### Directions
Keep the pictures out of your copy. Transcribe the records below exactly.

### Dataset entries
»»
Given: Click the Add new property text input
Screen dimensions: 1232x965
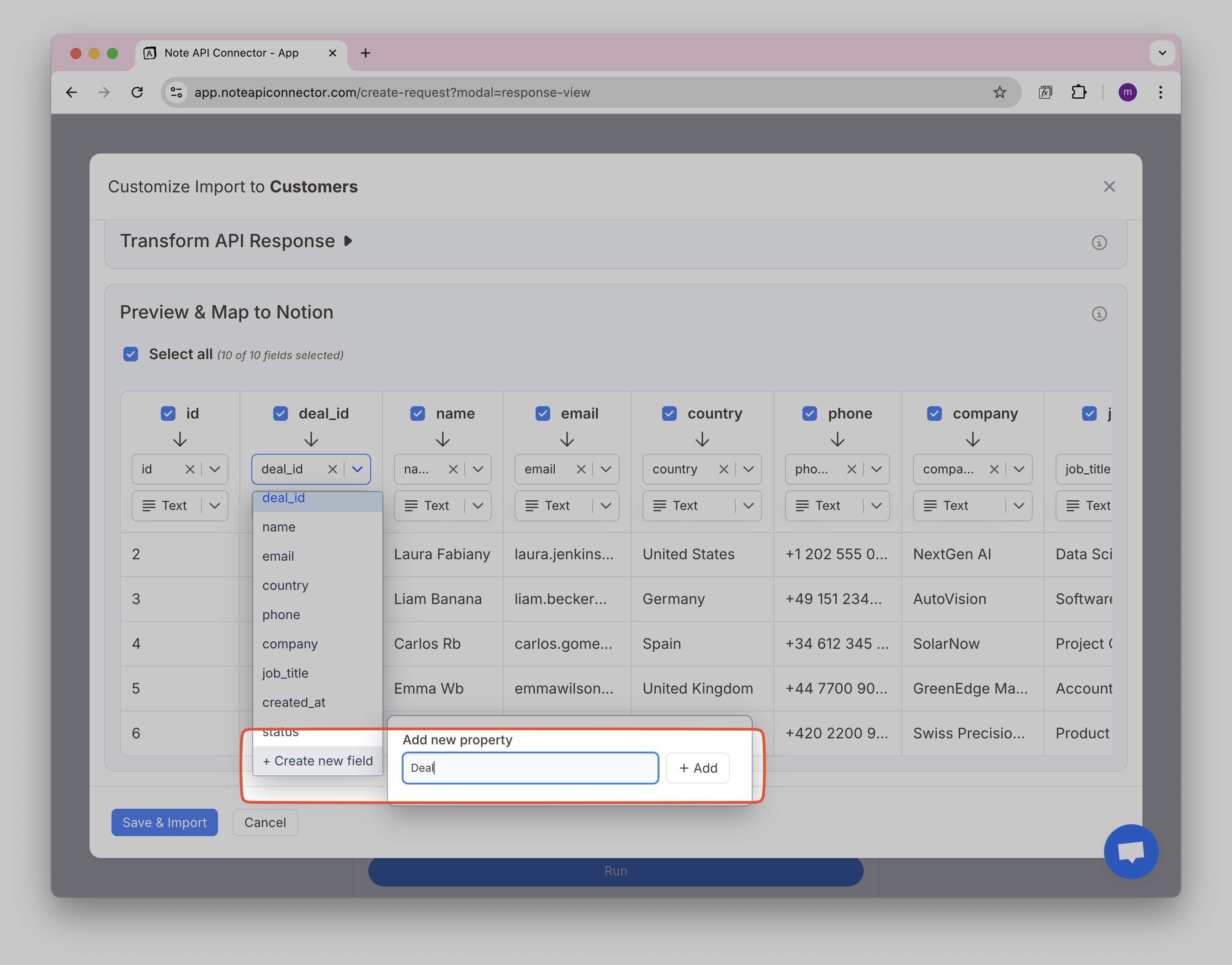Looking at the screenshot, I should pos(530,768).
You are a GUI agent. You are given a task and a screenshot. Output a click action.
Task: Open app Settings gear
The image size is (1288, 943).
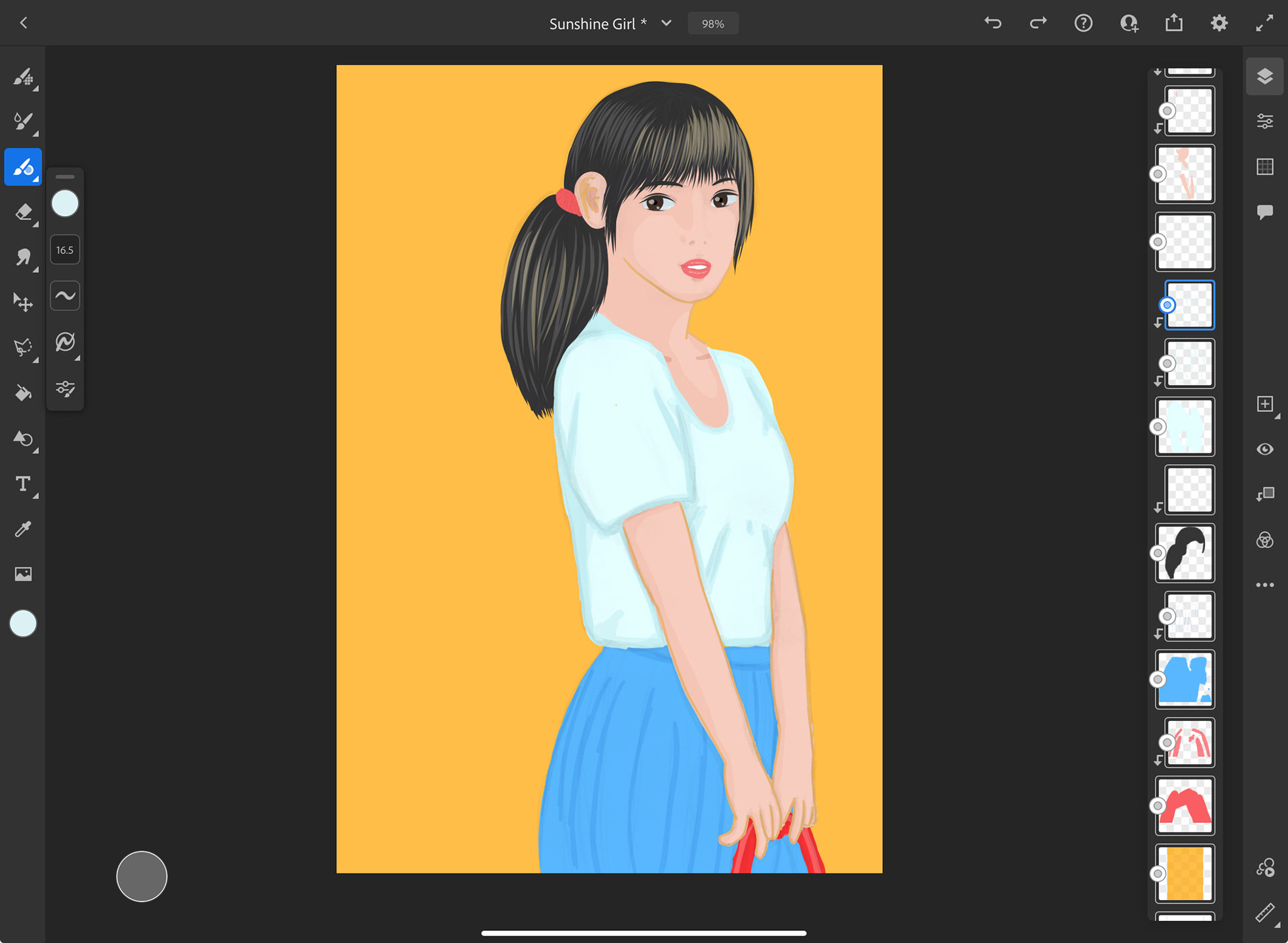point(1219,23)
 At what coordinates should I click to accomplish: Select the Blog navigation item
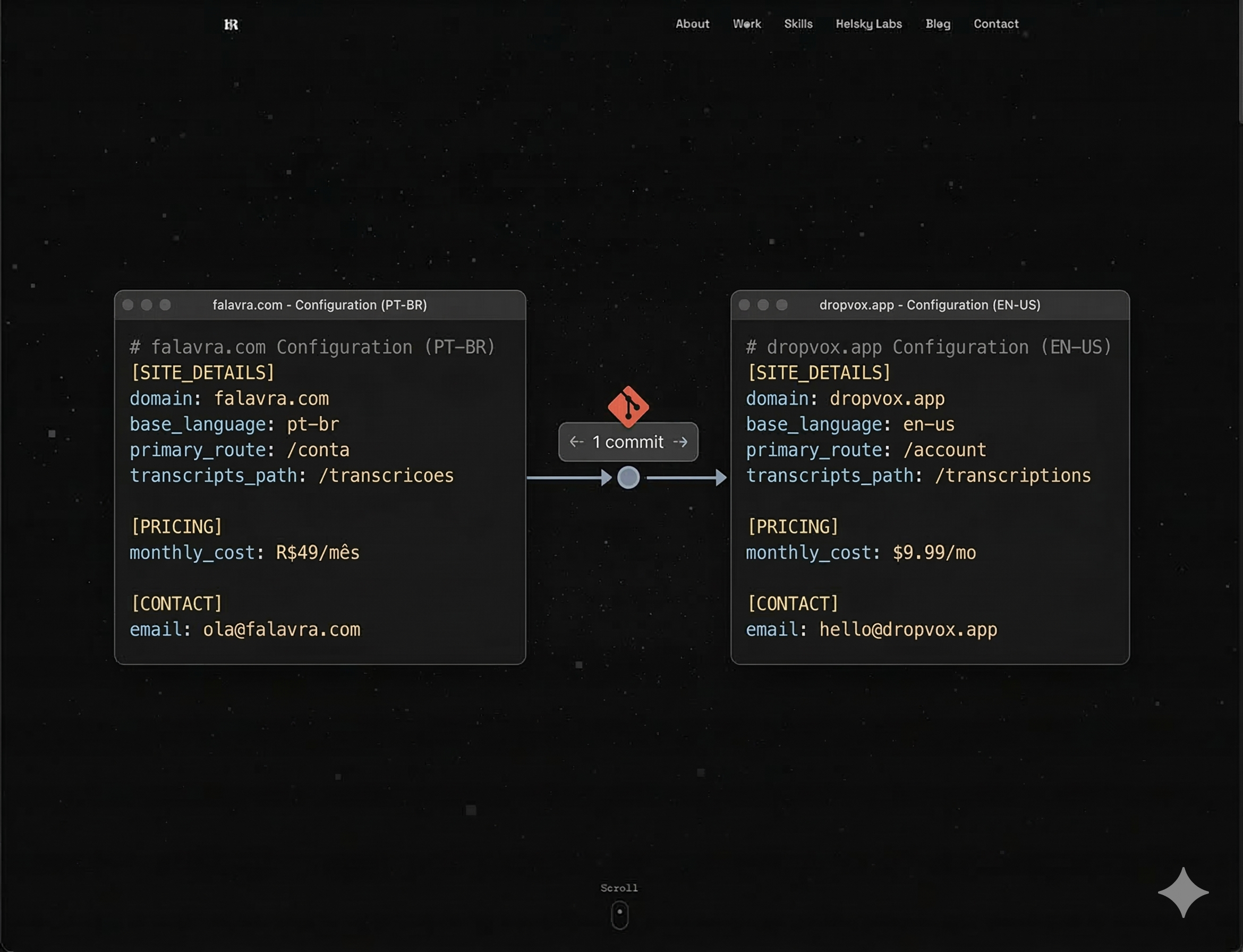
««
### Worked solution
Given: Click the Add new property text input
Screen dimensions: 1232x965
Looking at the screenshot, I should pos(530,768).
You are a GUI agent. You are given a task and a screenshot. Output a click action.
Task: Open app Settings gear
The image size is (1288, 943).
point(1219,23)
 At what coordinates should I click to accomplish: Select the Blog navigation item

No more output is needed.